Selain pembangunan rabat jalan yang diduga bermasalah, item pembangunan lain yang juga diduga bermasalah namun tidak terungkap dan tidak tersentuh hukum, yakni proyek air minum Desa, yang juga menelan anggaran biaya ratusan juta rupiah tanpa realisasi fisik hingga sekarang.

"Kami (masyarakat, red) tidak tahu lagi harus omong apa. Banyak anggaran di Desa yang tidak sesuai dengan kondisi pembangunan yang ada. Namun anehnya, hal itu dianggap biasa saja dan hampir tidak pernah berurusan dengan hukum. Pembangunan di Desa ini seperti jalan di tempat," keluh seorang warga yang tidak ingin namanya dicatut.
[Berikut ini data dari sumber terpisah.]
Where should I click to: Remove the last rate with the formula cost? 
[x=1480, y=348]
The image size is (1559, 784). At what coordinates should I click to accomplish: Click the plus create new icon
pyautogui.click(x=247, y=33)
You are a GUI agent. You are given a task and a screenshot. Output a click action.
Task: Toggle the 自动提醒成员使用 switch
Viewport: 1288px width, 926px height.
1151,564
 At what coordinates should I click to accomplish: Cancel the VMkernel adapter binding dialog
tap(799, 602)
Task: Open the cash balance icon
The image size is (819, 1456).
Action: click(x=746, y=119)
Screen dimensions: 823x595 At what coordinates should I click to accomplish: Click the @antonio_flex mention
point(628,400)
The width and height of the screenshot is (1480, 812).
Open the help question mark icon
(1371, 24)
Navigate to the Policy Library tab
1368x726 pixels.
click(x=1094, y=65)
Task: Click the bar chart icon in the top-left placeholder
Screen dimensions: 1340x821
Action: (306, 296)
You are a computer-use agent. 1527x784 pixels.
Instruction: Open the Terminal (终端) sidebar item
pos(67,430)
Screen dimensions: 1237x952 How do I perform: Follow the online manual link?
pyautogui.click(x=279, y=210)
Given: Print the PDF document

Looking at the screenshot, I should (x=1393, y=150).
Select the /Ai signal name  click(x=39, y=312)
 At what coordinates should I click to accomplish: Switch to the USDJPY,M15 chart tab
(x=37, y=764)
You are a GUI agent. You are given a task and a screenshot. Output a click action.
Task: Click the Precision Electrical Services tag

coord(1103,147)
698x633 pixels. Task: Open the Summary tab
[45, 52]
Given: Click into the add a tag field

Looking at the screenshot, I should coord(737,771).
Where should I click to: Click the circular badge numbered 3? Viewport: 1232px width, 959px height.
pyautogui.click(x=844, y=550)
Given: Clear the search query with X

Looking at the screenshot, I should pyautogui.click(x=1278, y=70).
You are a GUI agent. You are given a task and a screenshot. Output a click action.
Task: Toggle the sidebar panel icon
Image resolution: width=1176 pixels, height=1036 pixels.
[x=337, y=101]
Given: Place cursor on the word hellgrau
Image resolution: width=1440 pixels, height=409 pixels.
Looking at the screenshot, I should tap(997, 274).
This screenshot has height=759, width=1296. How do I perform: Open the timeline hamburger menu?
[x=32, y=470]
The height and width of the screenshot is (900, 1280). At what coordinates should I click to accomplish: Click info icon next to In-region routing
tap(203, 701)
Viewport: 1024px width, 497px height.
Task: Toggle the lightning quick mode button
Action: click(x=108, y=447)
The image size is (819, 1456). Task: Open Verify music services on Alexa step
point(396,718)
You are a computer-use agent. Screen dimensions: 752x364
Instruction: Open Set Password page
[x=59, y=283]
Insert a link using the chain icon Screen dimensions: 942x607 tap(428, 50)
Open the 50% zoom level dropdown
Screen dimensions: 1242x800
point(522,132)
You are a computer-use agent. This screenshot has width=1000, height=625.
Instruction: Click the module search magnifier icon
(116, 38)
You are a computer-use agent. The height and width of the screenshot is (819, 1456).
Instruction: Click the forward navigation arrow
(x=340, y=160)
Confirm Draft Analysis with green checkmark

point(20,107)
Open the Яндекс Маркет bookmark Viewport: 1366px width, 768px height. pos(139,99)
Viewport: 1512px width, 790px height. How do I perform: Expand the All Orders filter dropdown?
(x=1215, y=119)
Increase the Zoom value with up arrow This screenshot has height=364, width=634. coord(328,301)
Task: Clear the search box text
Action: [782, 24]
Selain pengelolaan anggaran yang dinilai tidak transparan, regulasi dan mekanisme pengerjaan juga masih mengandalkan jasa pihak ketiga (kontraktor dan supplyer) yang faktanya tidak menunjukkan hasil signifikan.

Bahkan, diduga pihak ketiga juga berasal dari oknum polisi yang menawarkan jasa supplyer di beberapa Desa di wilayah kecamatan Maukaro, termasuk Desa Kobaleba.

Alhasil, kualitas beberapa pekerjaan dengan nilai anggaran puluhan bahkan ratusan juta rupiah bahkan ada yang sudah rusak, padahal usianya belum setahun. 

Sementara melalui berbagai media, Menteri Desa, Pembangunan Daerah Tertinggal dan Transmigrasi (Menteri PDTT), Abdul Halim Iskandar menegaskan bahwa penggunaan Dana Desa harus dilakukan secara swakelola dan jangan lagi melibatkan kontraktor.

Menteri Abdul mengingatkan, ada sejumlah hal yang harus diperhatikan dalam menetapkan prioritas penggunaan dana desa.

Pertama, prioritas ditetapkan sesuai dengan kewenangan desa.

Kedua, dikerjakan secara swakelola.

Ketiga, prioritas penggunaan dana desa juga harus memperhatikan program padat karya.

Abdul menekankan kepada para kepala desa, badan permusyawatayan desa (BPD), dan pendamping desa, bahwa penggunaan dana desa tidak boleh melibatkan pihak ketiga.

"Kalau toh ternyata digunakan untuk membangun yang sifatnya sangat kompleks, dikonsultasikan dengan pemerintah kabupaten/kota, di sana ada dinas pekerjaan umum, itu akan lebih memiliki kewenangan dan keahlian yang representatif," kata Abdul.

"Tetapi kalau di luar, di bawah itu, yang tidak terlalu kompleks harus swakelola lagi, tidak boleh melibatkan atau dipihakketigakan," tegasnya.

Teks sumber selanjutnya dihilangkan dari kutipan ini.